Regardless of whether it’s partnered or uncoupled perspective, the focus is always on the woman. However, it’s time to think about Black Love in a different way, and focus a bit on Black fathers. It’s not just about showing them love, but shaping the way that Black men (and families) view themselves and the concept of receiving affection.

“In general, gift giving holidays, such as Valentine’s Day are imbalanced, with more focus on women receiving,” says S. Tia Brown, LMSW and co-founder of  RSGTherapy. “It’s because women do things, such as give and nurture life, in incomparable ways. However, that doesn’t mean there isn’t space to embrace, support and be loving on amazing dads.”

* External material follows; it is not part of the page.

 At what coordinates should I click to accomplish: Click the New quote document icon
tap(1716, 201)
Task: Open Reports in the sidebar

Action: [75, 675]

Brown suggests mothers work with their children to create family rituals of doting on dad because of the importance of showing appreciate and because it opens more people up to the idea that it’s okay for men to be vulnerable and outwardly express emotions.

 “This isn’t just behavior that we’re modeling to show the father some love, but we’re also modeling healthy habits for the children moving forward,” says Brown. “What does it look like to show a man love? What does it look like to show appreciation and what does that reciprocity look like? It doesn’t always have to be the same but we’re trying to teach young boys to understand that you’re supposed to receive gifts and be emotional and loved by your family. We’re trying to model reciprocity and love languages for our girls as well. ”

There are a lot of ideas to pull from that won’t break the bank. For example, Dr. Racine Henry is a New York City-based couples’ therapist who encouraged her 6-year-old daughter to select a card for her father and they plan on making him breakfast in bed.

“It’s important to me that he’s celebrated whenever possible because he struggles with doing nice things for himself, and he deserves it,” says Henry. “He’s a better dad then either of us had growing up and I think it’s important to make distinctions between him as a person, as my husband, and as her father.”

Small gestures are often the most memorable.

“No one’s expecting the latest Jordan’s, or a new smartphone, or stock options,” says Brown. “Buying his favorite things that you can afford to show a small token of love. If he likes a local store, you can maybe go there and get him a little something that the child has picked out, letting the child spend some of his or her own money. Ten bucks can go a long way in certain places for something just to show that daddy deserves a little love too.”